An Open Letter to Helpful Strangers

Dear Stranger,

I know you see my son in the midst of a melt-down and your heart bleeds for him.  You see his sweet, red face, his big, crocodile tears and you hear his blood-curdling screams.   You scan the crowd frantically for me, his mother, and without words you ask me to "fix" it. 

As I turn around and realize that it is my child creating this scene, I help my son pick up the pieces of his damaged little craft project and try to keep him moving in the direction of our car so we can escape.  He is three.  He is tired.  And he just broke his precious little foam bumble bee.  What this kid needs is some lunch and a nap.  What this mom needs is a sympathetic audience that understands kids sometimes scream.  Occasionally their outbursts seem out of proportion to whatever "wrong" they are experiencing.  That's what being three is all about. 

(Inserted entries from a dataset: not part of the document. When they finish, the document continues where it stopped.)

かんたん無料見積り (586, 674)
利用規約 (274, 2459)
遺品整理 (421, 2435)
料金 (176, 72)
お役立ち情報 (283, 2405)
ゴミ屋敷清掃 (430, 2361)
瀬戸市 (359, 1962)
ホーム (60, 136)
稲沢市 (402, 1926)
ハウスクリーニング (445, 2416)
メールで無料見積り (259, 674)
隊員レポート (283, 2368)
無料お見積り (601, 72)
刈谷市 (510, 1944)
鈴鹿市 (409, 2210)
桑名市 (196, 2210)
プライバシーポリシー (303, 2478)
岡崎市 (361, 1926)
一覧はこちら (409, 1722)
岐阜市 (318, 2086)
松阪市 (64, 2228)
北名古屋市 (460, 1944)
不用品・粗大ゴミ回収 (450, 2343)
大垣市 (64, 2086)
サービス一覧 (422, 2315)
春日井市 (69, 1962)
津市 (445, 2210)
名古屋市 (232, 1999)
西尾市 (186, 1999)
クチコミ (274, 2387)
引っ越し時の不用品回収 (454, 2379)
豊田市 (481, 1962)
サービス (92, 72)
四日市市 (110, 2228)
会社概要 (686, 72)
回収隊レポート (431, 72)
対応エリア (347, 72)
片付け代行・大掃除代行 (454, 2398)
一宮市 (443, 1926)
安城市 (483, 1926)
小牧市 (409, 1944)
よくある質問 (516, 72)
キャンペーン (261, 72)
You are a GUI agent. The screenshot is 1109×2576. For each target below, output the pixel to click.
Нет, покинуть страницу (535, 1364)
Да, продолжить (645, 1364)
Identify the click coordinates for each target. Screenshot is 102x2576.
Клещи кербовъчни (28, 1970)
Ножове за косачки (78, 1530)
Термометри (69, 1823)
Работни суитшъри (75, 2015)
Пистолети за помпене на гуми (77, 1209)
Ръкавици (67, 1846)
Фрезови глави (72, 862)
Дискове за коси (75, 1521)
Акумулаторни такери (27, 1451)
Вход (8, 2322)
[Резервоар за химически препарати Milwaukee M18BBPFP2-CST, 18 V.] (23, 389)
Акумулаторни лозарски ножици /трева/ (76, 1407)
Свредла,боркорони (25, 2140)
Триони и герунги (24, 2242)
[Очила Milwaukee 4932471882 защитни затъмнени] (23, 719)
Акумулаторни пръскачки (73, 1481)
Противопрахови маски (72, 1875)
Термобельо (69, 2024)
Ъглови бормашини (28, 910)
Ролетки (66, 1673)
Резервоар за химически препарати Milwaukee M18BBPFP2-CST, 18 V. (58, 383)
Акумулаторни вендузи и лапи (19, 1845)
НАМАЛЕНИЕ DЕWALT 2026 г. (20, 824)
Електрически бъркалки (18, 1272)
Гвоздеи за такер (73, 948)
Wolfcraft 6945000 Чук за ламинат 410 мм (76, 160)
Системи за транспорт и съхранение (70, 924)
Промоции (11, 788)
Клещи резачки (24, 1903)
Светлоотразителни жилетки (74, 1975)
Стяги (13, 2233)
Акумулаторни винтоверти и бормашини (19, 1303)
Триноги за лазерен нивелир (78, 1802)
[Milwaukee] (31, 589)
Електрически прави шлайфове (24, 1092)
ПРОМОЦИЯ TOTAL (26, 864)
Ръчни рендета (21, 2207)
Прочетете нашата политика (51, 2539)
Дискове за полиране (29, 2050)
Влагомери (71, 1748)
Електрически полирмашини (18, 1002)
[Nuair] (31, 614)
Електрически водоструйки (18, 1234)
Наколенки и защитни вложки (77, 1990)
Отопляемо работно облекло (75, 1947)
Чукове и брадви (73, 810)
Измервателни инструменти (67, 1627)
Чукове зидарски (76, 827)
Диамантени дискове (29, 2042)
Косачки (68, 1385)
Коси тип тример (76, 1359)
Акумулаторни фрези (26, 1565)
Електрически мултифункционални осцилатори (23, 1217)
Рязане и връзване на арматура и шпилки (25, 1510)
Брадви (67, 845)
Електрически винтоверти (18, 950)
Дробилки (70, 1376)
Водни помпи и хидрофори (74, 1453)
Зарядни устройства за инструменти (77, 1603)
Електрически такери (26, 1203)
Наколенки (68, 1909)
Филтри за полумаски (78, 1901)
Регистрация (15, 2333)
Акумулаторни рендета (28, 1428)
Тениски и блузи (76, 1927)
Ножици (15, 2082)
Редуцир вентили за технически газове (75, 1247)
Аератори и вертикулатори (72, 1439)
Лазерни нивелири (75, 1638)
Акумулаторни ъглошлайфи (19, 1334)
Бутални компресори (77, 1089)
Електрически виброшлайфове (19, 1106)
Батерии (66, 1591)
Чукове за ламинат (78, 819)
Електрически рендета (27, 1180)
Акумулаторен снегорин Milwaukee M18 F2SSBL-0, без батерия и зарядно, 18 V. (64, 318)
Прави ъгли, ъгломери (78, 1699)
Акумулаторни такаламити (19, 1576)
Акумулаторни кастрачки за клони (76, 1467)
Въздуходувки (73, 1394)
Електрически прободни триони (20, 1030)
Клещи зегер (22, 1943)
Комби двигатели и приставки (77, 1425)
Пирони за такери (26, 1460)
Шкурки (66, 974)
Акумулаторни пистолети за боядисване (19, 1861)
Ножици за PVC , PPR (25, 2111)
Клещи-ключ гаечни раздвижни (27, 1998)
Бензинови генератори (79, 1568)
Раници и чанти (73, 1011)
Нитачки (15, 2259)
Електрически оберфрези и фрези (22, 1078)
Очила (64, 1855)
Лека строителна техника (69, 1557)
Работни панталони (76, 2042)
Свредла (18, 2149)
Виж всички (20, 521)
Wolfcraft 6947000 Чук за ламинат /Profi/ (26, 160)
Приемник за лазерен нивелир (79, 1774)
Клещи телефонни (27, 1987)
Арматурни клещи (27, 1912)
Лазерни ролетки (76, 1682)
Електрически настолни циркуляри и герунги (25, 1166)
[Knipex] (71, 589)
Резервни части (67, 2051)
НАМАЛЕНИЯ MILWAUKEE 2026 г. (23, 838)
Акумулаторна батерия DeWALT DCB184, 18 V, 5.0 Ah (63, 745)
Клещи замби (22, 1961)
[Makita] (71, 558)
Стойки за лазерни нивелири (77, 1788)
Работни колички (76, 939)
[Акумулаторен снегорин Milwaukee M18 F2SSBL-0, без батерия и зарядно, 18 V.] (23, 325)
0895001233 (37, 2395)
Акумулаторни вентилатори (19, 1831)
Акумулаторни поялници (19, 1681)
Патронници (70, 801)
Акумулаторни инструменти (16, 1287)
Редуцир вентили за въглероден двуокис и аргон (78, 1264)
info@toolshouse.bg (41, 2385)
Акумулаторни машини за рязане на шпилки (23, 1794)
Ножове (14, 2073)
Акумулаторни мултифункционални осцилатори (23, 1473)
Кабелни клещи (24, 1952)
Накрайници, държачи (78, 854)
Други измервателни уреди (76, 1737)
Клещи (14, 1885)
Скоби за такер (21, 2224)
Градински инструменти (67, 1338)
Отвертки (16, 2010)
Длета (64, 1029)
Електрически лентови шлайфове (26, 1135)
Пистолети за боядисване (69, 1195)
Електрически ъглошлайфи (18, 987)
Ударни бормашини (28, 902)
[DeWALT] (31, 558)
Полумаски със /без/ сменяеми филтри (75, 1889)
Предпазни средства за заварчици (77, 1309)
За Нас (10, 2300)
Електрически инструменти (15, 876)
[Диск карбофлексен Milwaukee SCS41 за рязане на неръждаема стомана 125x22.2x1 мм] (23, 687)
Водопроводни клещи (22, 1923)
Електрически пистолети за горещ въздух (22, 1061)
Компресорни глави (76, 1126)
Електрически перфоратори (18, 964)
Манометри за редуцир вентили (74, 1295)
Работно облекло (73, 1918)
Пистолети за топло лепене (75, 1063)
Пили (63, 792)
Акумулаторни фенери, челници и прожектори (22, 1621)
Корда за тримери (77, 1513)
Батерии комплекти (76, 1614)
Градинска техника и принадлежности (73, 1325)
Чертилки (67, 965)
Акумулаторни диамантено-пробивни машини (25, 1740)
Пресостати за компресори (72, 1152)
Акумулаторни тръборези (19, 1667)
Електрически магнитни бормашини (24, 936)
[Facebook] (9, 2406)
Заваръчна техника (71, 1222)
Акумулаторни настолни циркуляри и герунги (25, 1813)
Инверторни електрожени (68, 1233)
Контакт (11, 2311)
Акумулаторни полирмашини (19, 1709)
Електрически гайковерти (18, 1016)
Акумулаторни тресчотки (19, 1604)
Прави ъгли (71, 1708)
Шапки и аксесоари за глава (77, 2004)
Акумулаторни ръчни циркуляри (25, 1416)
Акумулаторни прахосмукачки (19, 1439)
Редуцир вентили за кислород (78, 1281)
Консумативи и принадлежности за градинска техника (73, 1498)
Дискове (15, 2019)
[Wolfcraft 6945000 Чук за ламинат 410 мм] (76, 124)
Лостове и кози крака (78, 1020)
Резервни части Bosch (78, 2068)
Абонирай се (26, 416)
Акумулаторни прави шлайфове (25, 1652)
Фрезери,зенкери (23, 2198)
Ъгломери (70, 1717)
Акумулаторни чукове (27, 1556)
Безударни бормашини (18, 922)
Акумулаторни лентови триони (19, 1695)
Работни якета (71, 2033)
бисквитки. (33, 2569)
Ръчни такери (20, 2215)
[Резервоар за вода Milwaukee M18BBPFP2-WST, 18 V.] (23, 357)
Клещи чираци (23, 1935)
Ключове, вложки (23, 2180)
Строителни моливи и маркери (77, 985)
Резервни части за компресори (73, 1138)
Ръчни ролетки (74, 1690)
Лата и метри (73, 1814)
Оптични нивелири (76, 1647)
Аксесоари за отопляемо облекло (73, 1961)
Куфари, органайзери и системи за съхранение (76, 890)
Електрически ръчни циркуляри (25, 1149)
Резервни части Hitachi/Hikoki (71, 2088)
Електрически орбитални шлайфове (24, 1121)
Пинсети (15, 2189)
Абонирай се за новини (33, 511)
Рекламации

What this mom doesn't need is a stranger kindly suggesting that I just take him back to the craft area so he can make another one.  Bringing my kid (mid-meltdown) back to the craft area would extend our time in the hot sun, further frustrate mom and child alike, and postpone nap time at least another 20 minutes.  Bad news all around. Luckily my son didn't hear your suggestion, because then I would have had to tell him, "No, sorry honey.  We are going home."  And then you would have seen what a REAL tantrum looks like. 

I know you mean well, kind strangers of the world. But please don't assume the scene of a melt-down is the perfect opportunity to dole out some friendly advice.  When the melt-down starts, kid and mom are in survival mode.  Unless you're shaking a martini for the mom, or quickly twisting an animal balloon for the kid, your intervention is probably not helpful. 

He's going to be fine.  We've got glue at home.